Pandemic Diary #88 – the end? (24 Jan 2022)

i’m starting to approach the end of the pandemic i feel…

i went out to a restaurant earlier this week and ate and haven’t bothered testing after. today was in a zoom call in a (mostly empty) classroom and took off my mask just to be viewed more clearly. i don’t really think too much about COVID when i’m thinking about traveling anymore, nor quarantining for a week. i still took two tests spaced apart.

i still appreciate not getting colds, so i will probably keep masking for a while. i worry about my parents. but i rarely look at case counts anymore. i checked wastewater levels and they’re going down.

i still won’t likely go clubbing for a while. but it no longer feels like a scary lethal disease. i don’t hesitate to just drop into stores whenever, or feel a heightened awareness of how close people are to me. i go to the climbing gym and will stick around even if it’s pretty crowded. for sure there’s no sense that perhaps packages or takeout food will be contaminated.

i think if i have forgotten a mask, i still wouldn’t go into a store or climbing. but my roommates certainly will. perhaps just force of habit at this point.

i’m in fact planning on having regular house parties with food. i’m not sure exactly how that will work, perhaps i’ll just have randomized testing. but i miss randomly meeting people and having interesting conversations and dreaming big. doing something to actively counteract the shrinking size of social circles and the migration of hanging out to the internet.

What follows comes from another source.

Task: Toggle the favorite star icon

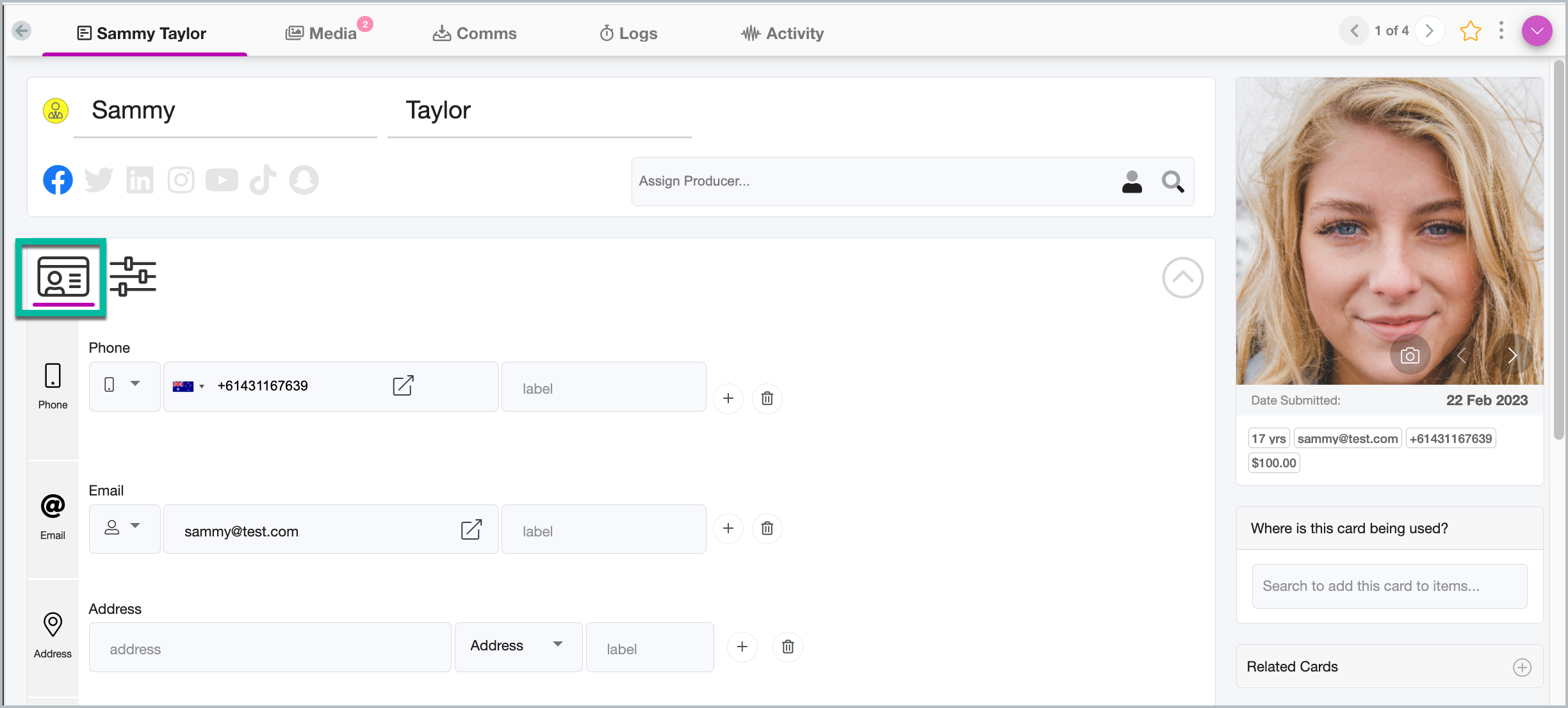Action: [x=1470, y=31]
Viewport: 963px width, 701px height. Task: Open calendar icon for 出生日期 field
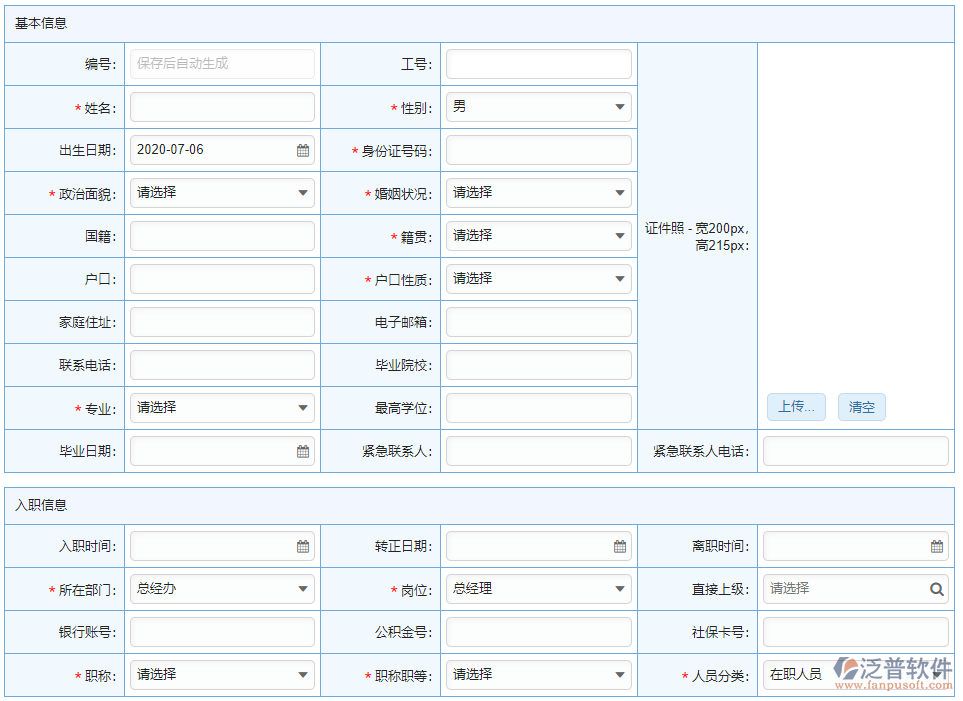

it’s weird to reflect on how this really prolonged the student stage of my life and exacerbated / amplified existing trends of being “behind” in my life (is that a thing?). i spent a whole two years prioritizing family, and now back in boston it feels like i’m still in year 4 of my PhD, but really i’m in year 6 (!). trying to close out my PhD also feels like admitting defeat of making something of use out of my PhD. impacting the world. having some grand vision of the future to get other people to buy into. a sense of excitement and opening of doors and possibilities, replaced by a sense of moving on.

perhaps appropriate given it’s lunar new years. let go of past self, welcome in a new self for this year. as my roommate put it: being brave enough to pursue the things that made me happy and make me laugh inside

projects blog (nouyang)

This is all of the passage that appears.